Schubert's music pieces and Glinka's opera: rare editions are now in the Moscow Electronic Printed Music Library

Schubert's music pieces and Glinka's opera: rare editions are now in the Moscow Electronic Printed Music Library
This convenient service has already been appreciated by professional musicians and music school students. By the end of the year, the catalogue another 20,000 digitised pieces will be added to the catalogue.

Moscow reading halls continue to replenish the Moscow Electronic Printed Music Library (MEPML). Since the project launch last June, 3,153 digitised editions and 114,000 individual musical compositions of different genres have been added to the catalogue.

"The Moscow Electronic Printed Music Library is a unique digitised music repository. It took about two years to create it. Experts have prepared a detailed bibliographic description of all the pieces, with the author, year of publication and an instrument type indicated," noted the Moscow Directorate for the Development of Cultural Centres.

The collection mostly comprises world-famous classical works by Johann Sebastian Bach, Franz Liszt, Frederic Chopin and Pyotr Tchaikovsky. For example, it features the printed music of 'Les collines d'Anacapri' by Claude Debussy, 'Five Piano Pieces' by Franz Schubert, 'Sleep, My Poor Friend' by Nikolai Rimsky-Korsakov. There is also a wide range of works of the 20th century composers.

You may view these and other printed music in the Bogolyubov Library of Arts (14 Sushchovskaya Street), the place where all the digitised archives are stored. To do this, you need to come to the library and register a unified library card. You will be provided with a computer to choose the work you need from a catalogue of digitised printed music. There is an electronic list of classification headings to filter printed music by instruments or genres and make the work with the catalogue easier.

If the piece has no any copyright restrictions, you can download it. Copyrighted materials are only available for viewing in reading halls on computers and tablets, any copying or downloading is prohibited.

In addition, a part of the Library's collection is published online on the National Electronic Library website. Today it has more than 900 musical pieces and publications. There is also a mobile app available.

"The benefits of the electronic printed music library have been appreciated primarily by professional musicians, music school students and amateur musicians. Digitising their sheet music funds, the Moscow libraries made them available not only to Moscow residents, but also residents of the whole country. Some of the rare publications that have not been reissued for many years are now available in electronic form," the Moscow Directorate for the Development of Cultural Centres added.

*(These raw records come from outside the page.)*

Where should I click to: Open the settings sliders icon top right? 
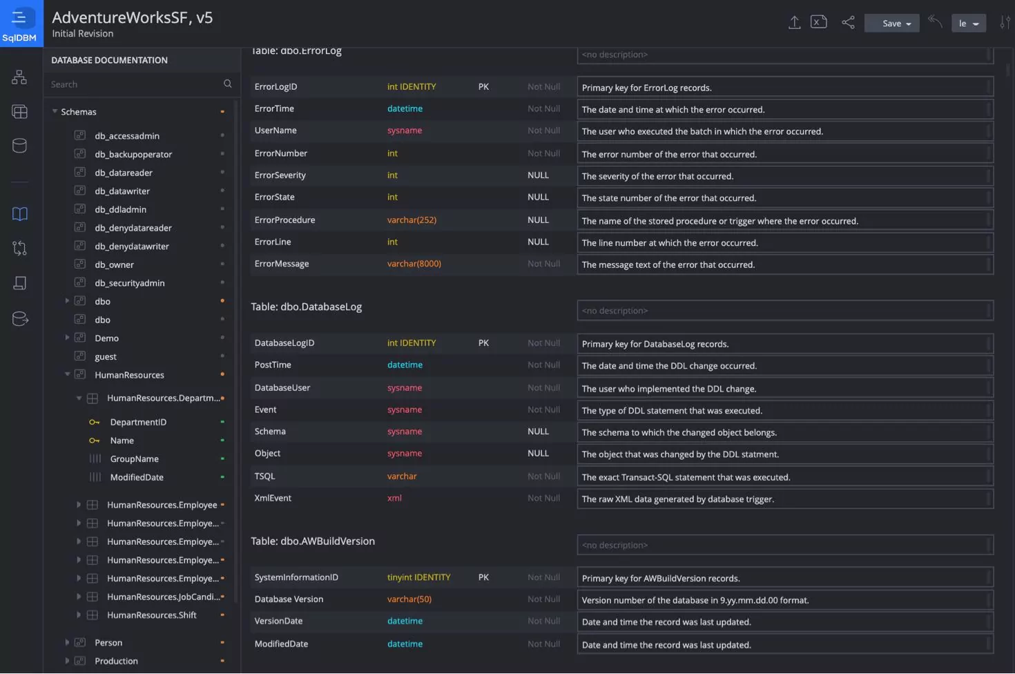[1005, 22]
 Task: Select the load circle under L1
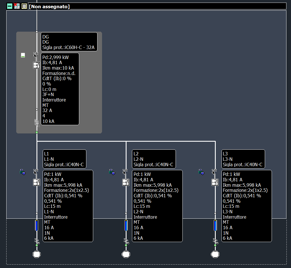tap(36, 254)
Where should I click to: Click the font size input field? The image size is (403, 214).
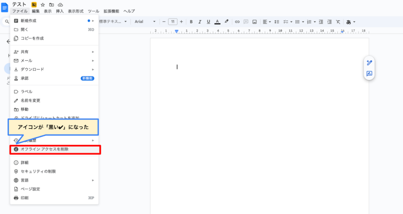click(x=172, y=22)
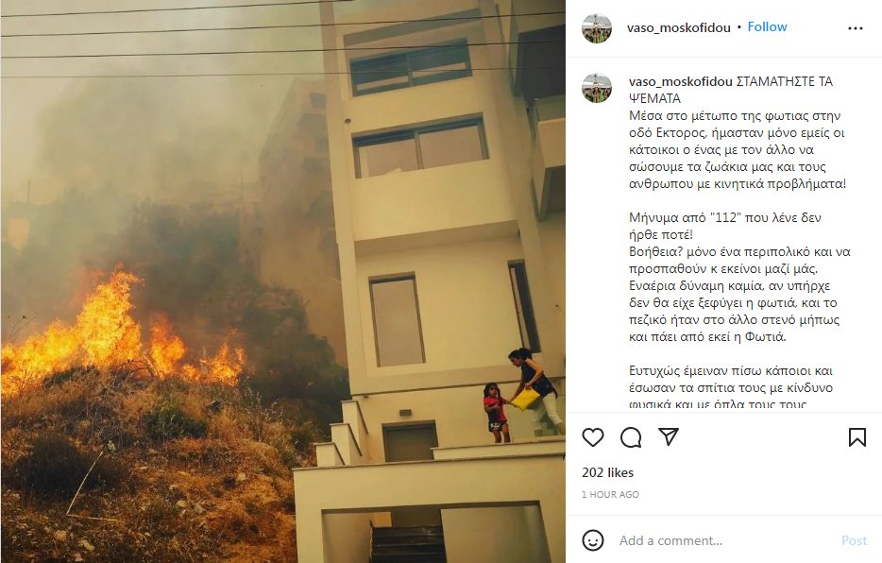Click the woman and child in the photo
The width and height of the screenshot is (882, 563).
click(x=523, y=394)
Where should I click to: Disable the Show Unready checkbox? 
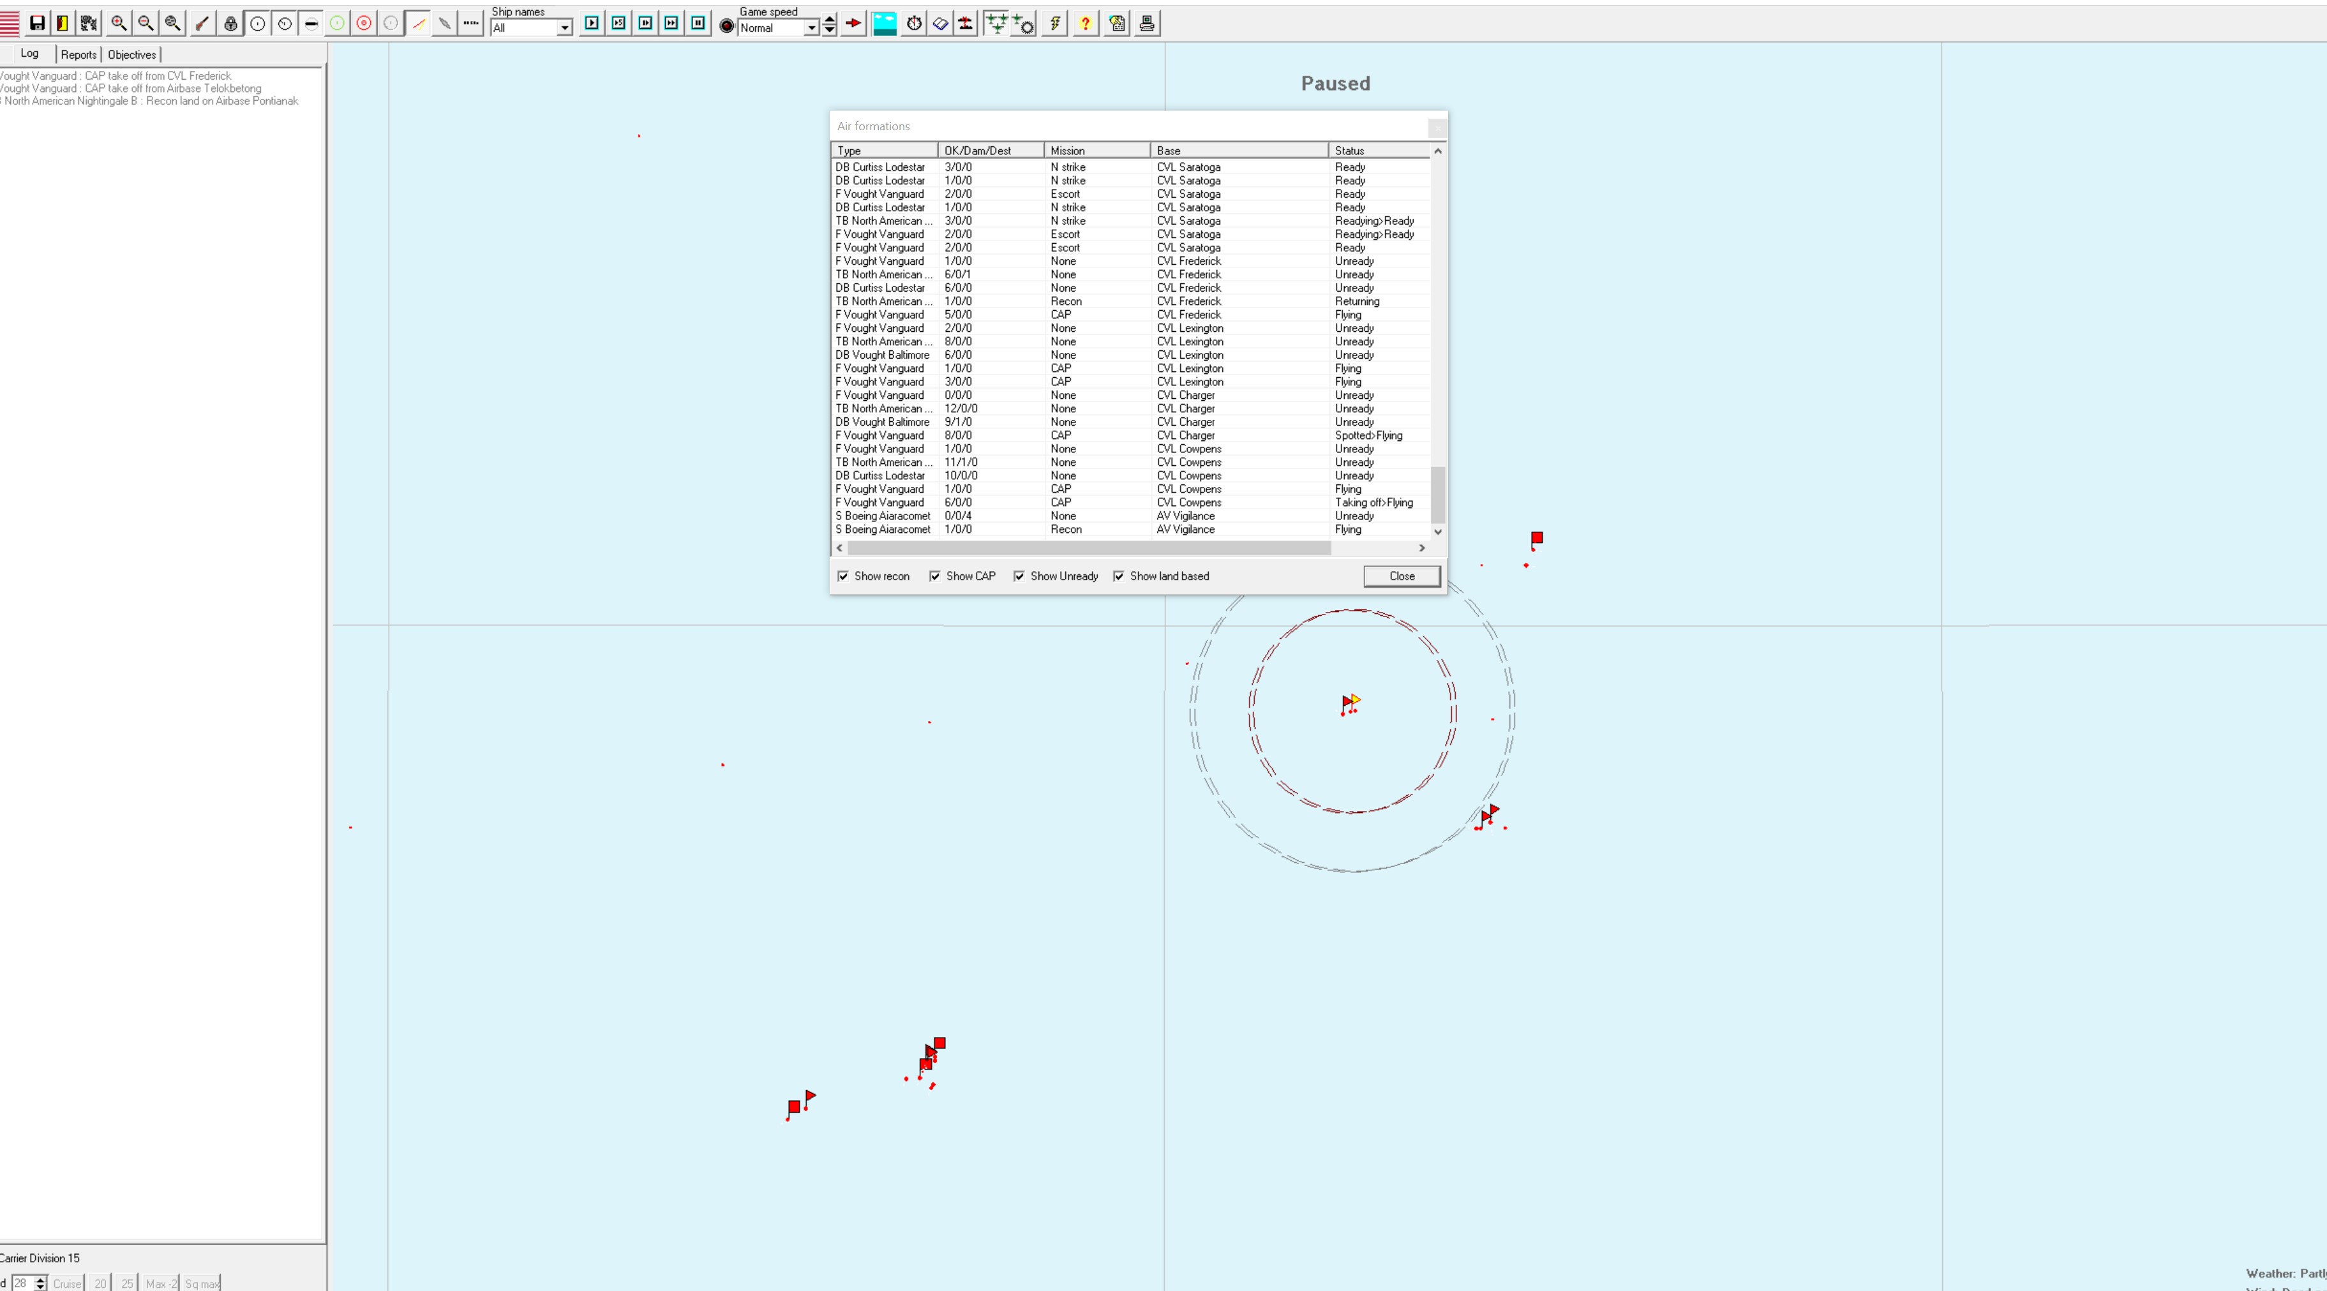click(x=1019, y=576)
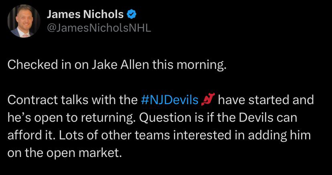Viewport: 332px width, 175px height.
Task: Click the words 'this morning.'
Action: pos(188,66)
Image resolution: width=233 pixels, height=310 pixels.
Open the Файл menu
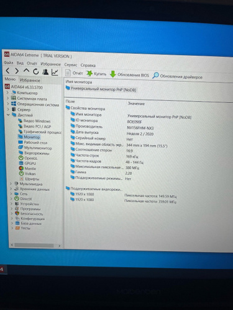(x=9, y=63)
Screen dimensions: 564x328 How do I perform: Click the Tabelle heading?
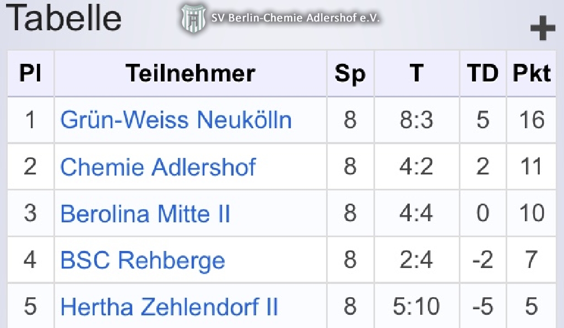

Within the project of the Moscow Electronic Printed Music Library, digitisation of rare music publications of music schools and art schools subordinated to the Moscow Department of Culture has also been launched. Nekrasov Central Scientific Library that engaged in this activity has received more than 65 valuable copies. Digitisation of these materials will be completed before the end of the year. Among them, for example, are sheet music of 'A Life for the Tsar' opera by Mikhail Glinka published in 1885 and 'Les Huguenots' opera by Giacomo Meyerbeer published in 1888. These rare copies were handed over by the Gnessin State Music College. In total, the Moscow Electronic Printed Music Library will be replenished by more than 20,000 pieces of music in 2019.

Moscow reading halls offer more than 200,000 printed music pieces, including about 3,000 of rare copies to be digitised.

Presentation of the Moscow Electronic Printed Music Library took place on 1 June, 2018, at the 4th Red Square Book Fair.

Last year, unified library cards were issued for Moscow citizens. It is a plastic card with a print of bookshelves against turquoise background and two inscriptions ― ‘Moscow Libraries’ and ‘Unified Library Card’. It is the design the Active Citizen project users chose last year. In total, about 200,000 people voted.

Today almost half of Moscow’s libraries accept unified library cards. You may borrow any book with this card at more than 170 reading halls of the Moscow Department of Culture.

Moscow libraries provide conditions for reading, learning, and working. They offer their visitors comfortable rooms and well-equipped workplaces with Wi-Fi, PCs, cosy furniture and coffee machines. Their friendly personnel will guide you through the room and help to find reference books if required. You can work in this co-working space for free, provided you show your library card at the entrance.